• DOCUMENT EXTRACT:
But the upside to the guys is that, unlike more than a few Hollywood blockbusters, with a Stooges flick, you know what you're getting into. As you settle into your seat and the lights go down, you can be sure that what's coming up is supposed to be silly. Beyond silly. Über silly, punctuated with the requisite eye-poking, tandem face slapping, and things done with desserts that will amply demonstrate the aerodynamic possibilities of puff pastry.
The fine folks at the fabulous Roxie Theater, right here in the equally fabulous city of San Francisco, are doing their bit to fight the summer doldrums by reviving one of the boys' later efforts, 1961's "The Three Stooges Meet Hercules." Any back-handed salute to another summer flick is purely intentional.

• EXERCISES TO COMPLETE:
**A.** From the Three Stooges passage, pull out the words starting with "But the upside" and going on through "is purely intentional.", unchanged.
**B.** Write what comes next in the Three Stooges passage, picking up right after its final sentence.

• DATA RECORDS:

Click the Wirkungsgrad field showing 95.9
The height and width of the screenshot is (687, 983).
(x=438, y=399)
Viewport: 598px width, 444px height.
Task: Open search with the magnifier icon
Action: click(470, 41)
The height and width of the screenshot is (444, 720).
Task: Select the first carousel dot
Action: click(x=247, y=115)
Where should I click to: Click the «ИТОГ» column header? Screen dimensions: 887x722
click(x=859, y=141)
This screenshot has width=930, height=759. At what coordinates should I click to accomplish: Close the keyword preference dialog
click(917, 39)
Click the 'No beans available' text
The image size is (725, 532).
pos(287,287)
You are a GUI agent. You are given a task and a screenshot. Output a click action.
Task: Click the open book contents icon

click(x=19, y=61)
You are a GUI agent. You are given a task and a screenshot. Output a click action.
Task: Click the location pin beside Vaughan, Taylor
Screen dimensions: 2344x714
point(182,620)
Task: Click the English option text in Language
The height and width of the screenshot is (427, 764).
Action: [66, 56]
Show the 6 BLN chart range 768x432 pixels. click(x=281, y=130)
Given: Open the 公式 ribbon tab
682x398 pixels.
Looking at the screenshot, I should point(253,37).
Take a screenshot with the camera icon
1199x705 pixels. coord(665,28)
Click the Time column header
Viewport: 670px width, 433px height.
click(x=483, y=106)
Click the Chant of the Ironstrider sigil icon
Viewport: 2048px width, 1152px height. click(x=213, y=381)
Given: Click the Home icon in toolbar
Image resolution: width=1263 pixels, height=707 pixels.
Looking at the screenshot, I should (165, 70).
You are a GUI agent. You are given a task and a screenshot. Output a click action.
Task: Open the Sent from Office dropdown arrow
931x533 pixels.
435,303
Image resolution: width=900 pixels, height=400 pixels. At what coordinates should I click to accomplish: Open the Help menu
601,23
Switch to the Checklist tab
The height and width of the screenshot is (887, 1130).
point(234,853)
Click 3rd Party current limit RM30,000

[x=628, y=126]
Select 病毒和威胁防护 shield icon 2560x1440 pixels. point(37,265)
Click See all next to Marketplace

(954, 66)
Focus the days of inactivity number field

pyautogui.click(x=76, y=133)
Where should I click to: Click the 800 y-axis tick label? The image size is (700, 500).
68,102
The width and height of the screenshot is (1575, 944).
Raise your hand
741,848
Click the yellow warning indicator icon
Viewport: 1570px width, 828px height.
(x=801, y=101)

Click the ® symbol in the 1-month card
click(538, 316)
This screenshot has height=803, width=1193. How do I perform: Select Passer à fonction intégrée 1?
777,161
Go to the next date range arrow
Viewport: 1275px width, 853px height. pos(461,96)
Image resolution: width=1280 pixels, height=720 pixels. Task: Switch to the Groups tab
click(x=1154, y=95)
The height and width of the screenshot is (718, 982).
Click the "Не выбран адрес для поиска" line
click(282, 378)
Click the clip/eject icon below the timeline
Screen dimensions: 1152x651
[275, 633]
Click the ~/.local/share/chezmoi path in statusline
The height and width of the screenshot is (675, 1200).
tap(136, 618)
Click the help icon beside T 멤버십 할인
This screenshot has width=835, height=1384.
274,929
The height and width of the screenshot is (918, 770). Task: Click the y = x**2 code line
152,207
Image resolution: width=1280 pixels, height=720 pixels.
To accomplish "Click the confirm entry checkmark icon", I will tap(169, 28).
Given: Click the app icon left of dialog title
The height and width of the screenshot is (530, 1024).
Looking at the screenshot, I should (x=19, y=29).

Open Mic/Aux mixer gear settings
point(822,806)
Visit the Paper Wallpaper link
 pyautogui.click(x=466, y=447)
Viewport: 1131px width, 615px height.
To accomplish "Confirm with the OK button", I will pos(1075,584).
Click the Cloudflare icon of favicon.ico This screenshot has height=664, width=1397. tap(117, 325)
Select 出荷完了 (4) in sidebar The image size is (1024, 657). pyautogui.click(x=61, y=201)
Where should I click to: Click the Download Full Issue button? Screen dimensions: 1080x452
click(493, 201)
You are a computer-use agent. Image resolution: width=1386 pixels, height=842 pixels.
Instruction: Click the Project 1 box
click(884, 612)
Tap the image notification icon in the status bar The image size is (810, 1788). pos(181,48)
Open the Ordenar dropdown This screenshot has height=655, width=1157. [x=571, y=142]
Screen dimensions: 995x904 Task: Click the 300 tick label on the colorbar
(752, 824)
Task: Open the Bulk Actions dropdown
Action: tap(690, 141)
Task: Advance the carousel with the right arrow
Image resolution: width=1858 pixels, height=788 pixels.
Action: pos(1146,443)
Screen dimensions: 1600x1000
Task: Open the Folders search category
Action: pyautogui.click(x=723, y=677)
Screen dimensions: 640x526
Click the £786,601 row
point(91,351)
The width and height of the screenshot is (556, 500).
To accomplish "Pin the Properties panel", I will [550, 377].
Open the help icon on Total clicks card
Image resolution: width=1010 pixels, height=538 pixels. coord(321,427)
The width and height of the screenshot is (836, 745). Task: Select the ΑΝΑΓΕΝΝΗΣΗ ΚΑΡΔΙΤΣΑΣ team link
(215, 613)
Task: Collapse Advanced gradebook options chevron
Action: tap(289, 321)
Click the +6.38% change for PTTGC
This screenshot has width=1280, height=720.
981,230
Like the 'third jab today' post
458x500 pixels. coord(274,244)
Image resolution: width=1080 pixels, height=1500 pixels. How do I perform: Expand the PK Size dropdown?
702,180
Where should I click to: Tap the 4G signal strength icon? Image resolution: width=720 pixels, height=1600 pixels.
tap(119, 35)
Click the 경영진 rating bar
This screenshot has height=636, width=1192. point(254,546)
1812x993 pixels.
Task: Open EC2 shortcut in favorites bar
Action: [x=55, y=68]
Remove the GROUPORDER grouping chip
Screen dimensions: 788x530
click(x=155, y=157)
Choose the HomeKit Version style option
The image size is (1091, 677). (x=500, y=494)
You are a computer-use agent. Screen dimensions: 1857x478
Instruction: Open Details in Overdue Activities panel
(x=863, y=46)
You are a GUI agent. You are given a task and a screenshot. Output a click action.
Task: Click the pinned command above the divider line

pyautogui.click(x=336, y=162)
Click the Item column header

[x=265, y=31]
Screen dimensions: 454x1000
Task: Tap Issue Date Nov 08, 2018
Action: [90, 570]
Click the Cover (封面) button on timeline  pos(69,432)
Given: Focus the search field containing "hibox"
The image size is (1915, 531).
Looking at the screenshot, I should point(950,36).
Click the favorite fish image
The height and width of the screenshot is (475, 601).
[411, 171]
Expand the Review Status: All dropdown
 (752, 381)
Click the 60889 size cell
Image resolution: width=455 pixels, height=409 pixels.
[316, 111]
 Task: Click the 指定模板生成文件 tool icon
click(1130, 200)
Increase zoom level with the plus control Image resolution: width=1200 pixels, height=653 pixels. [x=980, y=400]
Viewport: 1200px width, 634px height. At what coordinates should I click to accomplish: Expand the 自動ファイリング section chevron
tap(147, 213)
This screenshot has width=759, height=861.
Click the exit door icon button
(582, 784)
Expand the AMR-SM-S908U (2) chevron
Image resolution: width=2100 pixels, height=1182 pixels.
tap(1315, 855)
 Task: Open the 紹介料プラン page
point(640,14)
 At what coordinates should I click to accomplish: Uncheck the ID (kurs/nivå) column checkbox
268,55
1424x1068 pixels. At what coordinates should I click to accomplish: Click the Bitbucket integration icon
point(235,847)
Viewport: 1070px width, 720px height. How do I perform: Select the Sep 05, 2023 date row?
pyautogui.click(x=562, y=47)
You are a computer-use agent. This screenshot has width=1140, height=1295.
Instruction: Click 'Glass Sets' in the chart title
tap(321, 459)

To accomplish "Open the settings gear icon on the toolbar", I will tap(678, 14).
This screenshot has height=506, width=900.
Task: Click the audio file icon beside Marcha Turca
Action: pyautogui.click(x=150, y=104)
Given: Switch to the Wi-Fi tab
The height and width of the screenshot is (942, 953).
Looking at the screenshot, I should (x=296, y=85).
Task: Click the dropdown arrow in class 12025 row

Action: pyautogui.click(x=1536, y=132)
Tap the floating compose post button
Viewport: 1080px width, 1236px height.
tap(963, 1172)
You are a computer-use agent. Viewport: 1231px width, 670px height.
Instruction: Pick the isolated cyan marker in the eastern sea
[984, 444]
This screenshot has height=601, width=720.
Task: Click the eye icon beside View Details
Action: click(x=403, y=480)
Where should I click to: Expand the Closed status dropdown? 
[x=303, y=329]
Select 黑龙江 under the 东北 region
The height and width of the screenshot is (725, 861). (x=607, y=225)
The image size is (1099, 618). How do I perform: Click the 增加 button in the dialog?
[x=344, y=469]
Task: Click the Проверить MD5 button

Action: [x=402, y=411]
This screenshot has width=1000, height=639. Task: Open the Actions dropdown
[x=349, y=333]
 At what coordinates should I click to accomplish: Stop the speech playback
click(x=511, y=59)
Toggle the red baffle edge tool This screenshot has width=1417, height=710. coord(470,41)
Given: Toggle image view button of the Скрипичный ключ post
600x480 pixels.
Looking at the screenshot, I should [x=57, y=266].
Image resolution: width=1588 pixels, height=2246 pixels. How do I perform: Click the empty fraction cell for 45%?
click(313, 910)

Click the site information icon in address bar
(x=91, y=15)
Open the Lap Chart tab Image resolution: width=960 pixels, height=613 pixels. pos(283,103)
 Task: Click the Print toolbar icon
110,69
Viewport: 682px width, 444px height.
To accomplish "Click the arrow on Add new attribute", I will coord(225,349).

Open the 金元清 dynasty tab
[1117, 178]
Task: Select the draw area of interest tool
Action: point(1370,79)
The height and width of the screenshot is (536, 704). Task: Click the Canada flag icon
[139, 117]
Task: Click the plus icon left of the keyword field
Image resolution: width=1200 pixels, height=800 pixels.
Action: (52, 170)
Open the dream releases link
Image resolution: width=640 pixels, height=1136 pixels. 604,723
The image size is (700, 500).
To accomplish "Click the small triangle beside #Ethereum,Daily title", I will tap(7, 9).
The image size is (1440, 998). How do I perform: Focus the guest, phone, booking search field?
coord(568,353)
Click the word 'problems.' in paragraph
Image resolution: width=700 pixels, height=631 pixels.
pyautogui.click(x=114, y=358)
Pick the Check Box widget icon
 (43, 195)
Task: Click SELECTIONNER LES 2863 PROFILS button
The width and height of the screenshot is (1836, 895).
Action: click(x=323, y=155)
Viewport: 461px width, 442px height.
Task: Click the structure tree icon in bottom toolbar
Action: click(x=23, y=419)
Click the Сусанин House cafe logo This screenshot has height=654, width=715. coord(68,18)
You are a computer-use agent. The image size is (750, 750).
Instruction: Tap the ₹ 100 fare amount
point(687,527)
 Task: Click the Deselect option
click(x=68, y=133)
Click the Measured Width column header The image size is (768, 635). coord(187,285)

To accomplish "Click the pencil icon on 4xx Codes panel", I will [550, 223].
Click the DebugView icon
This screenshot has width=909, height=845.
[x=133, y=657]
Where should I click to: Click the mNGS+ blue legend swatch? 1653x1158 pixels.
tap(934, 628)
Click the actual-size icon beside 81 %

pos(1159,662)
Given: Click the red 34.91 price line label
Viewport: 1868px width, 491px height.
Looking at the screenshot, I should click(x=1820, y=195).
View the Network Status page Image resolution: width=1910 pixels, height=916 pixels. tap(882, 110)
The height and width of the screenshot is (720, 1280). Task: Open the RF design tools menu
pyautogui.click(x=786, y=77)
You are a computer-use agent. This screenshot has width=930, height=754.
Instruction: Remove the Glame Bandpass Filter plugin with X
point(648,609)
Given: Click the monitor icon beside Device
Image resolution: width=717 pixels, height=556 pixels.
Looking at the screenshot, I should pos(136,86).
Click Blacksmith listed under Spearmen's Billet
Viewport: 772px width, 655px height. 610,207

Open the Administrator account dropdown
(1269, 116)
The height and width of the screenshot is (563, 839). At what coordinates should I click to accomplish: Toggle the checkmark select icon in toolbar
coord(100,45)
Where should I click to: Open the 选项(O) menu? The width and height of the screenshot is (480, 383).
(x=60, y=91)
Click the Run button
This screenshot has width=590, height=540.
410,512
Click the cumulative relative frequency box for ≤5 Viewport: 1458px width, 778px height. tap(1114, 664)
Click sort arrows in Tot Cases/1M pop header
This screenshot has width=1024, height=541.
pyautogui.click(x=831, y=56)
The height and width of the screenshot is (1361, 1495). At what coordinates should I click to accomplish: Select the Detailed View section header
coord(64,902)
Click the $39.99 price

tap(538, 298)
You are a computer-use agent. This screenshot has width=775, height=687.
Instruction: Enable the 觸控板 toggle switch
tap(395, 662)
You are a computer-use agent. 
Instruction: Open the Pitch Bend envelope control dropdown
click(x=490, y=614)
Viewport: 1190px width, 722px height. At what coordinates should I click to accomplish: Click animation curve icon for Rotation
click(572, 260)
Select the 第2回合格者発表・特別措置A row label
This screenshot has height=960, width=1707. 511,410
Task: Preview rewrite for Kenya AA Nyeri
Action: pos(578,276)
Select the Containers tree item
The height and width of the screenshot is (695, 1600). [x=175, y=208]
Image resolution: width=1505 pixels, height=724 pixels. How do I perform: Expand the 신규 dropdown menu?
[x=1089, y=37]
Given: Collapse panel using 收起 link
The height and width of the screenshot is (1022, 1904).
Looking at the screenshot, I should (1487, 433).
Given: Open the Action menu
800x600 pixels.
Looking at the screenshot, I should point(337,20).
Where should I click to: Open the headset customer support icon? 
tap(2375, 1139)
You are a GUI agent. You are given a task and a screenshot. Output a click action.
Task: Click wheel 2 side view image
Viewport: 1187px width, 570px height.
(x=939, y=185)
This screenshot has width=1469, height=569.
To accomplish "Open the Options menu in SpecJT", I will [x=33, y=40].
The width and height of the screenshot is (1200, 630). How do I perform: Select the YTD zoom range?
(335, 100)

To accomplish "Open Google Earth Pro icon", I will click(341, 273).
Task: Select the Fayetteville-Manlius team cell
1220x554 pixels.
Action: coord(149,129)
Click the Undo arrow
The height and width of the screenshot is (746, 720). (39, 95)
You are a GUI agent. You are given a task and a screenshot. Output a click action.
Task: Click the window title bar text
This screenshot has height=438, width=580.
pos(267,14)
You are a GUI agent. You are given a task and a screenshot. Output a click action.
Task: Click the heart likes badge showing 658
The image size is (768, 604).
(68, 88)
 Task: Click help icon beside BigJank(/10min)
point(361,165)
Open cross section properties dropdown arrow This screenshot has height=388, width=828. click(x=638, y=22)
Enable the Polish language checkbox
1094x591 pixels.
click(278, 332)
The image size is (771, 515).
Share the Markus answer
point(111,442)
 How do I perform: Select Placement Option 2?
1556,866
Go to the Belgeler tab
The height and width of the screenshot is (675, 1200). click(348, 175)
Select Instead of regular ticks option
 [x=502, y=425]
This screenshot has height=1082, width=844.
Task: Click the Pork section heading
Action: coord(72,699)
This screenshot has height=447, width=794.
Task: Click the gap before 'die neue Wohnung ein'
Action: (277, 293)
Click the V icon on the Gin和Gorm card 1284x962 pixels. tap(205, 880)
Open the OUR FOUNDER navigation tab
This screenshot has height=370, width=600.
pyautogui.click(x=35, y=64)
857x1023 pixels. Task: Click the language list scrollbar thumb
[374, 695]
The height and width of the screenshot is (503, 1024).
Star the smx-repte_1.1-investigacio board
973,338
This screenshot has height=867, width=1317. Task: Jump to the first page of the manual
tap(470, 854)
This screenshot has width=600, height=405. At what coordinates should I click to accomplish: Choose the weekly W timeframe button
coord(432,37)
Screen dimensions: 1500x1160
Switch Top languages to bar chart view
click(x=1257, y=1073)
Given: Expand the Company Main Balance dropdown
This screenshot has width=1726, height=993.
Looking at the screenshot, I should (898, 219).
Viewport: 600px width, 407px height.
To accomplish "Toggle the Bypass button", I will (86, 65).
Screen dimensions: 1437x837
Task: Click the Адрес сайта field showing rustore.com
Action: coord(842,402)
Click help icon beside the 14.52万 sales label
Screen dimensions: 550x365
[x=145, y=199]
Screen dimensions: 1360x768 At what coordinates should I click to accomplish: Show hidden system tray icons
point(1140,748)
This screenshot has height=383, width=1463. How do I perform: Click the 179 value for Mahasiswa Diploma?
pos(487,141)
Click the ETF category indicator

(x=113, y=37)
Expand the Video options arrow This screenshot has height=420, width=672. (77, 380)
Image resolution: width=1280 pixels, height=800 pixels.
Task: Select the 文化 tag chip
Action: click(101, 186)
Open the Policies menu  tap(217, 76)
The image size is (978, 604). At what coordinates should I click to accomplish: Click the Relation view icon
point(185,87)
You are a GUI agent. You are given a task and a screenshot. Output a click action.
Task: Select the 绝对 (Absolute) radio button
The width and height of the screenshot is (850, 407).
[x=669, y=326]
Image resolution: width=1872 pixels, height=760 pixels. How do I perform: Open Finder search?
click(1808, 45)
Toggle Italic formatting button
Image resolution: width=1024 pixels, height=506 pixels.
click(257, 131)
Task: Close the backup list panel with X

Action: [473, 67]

• RESULTS OF THE TASKS:
**A.**
But the upside to the guys is that, unlike more than a few Hollywood blockbusters, with a Stooges flick, you know what you're getting into. As you settle into your seat and the lights go down, you can be sure that what's coming up is supposed to be silly. Beyond silly. Über silly, punctuated with the requisite eye-poking, tandem face slapping, and things done with desserts that will amply demonstrate the aerodynamic possibilities of puff pastry.
The fine folks at the fabulous Roxie Theater, right here in the equally fabulous city of San Francisco, are doing their bit to fight the summer doldrums by reviving one of the boys' later efforts, 1961's "The Three Stooges Meet Hercules." Any back-handed salute to another summer flick is purely intentional.

**B.**
This opus presents Moe, Larry and Curley Joe working in a drugstore and wreaking (what else?) havoc with both the pharmacy AND the soda fountain. They befriend the clean-cut but befuddled inventor next-door and before you can say gadzooks, the stooges accidentally transport themselves, the hapless inventor and his cute as a button girlfriend, from Ithaca, New York, to Ithaca, ancient Greece. There they taunt a non-animated Hercules, develop a new form of aerobic workout, and discover that girls in 900 B.C.E wear beehive hairdos just like the ones sported by happenin' gals in the 1960s.
You were expecting maybe the Illiad?
"The Three Stooges Meet Hercules" is one of those films about which the title says it all. Which is to say, for those who understand the Stooges, no explanation is necessary. For those who don't, no explanation is possible.